TASK LIST
A. Condense the paragraph of the passage on fully connected layers and convolutions that begins "For high-dimensional perceptual data" into a bulleted list that keeps its main facts.
B. Reproduce the passage on fully connected layers and convolutions starting with "For high-dimensional perceptual" and going on through "an enormous dataset.", changing each "parameters" to "weights".
C. According to the passage on fully connected layers and convolutions, what three things would we need to have for learning the network's parameters not to be infeasible?

PASSAGE PROVIDED
---*---

# 5.1 From Fully Connected Layers to Convolutions

For high-dimensional perceptual data, such structureless networks like MLP can grow unwieldy. Assume we are collecting an annotated dataset of one-megapixel photographs, this means that each input to the network has one million dimensions.
Even an aggressive reduction to one thousand hidden dimensions
would require a fully connected layer
characterized by $10^6 \times 10^3 = 10^9$ parameters.Unless we have lots of GPUs, a talent
for distributed optimization,
and an extraordinary amount of patience,
learning the parameters of this network
may turn out to be infeasible. Our hidden layer of size 1000 grossly underestimates
the number of hidden units that it takes
to learn good representations of images,
so a practical system will still require billions of parameters.
Moreover, learning a classifier by fitting so many parameters
might require collecting an enormous dataset.

Images exhibit rich structure
that can be exploited by humans
and machine learning models alike.
Convolutional neural networks (CNNs) are one creative way
that machine learning has embraced for exploiting
some of the known structure in natural images.

---*---

SUPPLIED DATA
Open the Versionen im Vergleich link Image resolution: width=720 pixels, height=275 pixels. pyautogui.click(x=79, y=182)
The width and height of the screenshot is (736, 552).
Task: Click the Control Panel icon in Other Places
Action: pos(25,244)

---*---

ANSWERS FOR THIS EXERCISE
A.
- Structureless networks such as MLPs can grow unwieldy for high-dimensional perceptual data.
- With one-megapixel photographs, each input to the network has one million dimensions.
- Even cutting down to one thousand hidden dimensions, a fully connected layer would have 10^6 × 10^3 = 10^9 parameters.
- Without lots of GPUs, a talent for distributed optimization and extraordinary patience, learning these parameters may be infeasible.
- A hidden layer of 1000 grossly underestimates the hidden units needed to learn good image representations, so a practical system would still need billions of parameters.
- Fitting so many parameters might also require an enormous dataset.

B.
For high-dimensional perceptual data, such structureless networks like MLP can grow unwieldy. Assume we are collecting an annotated dataset of one-megapixel photographs, this means that each input to the network has one million dimensions.
Even an aggressive reduction to one thousand hidden dimensions
would require a fully connected layer
characterized by $10^6 \times 10^3 = 10^9$ weights.Unless we have lots of GPUs, a talent
for distributed optimization,
and an extraordinary amount of patience,
learning the weights of this network
may turn out to be infeasible. Our hidden layer of size 1000 grossly underestimates
the number of hidden units that it takes
to learn good representations of images,
so a practical system will still require billions of weights.
Moreover, learning a classifier by fitting so many weights
might require collecting an enormous dataset.

C.
- Lots of GPUs
- A talent for distributed optimization
- An extraordinary amount of patience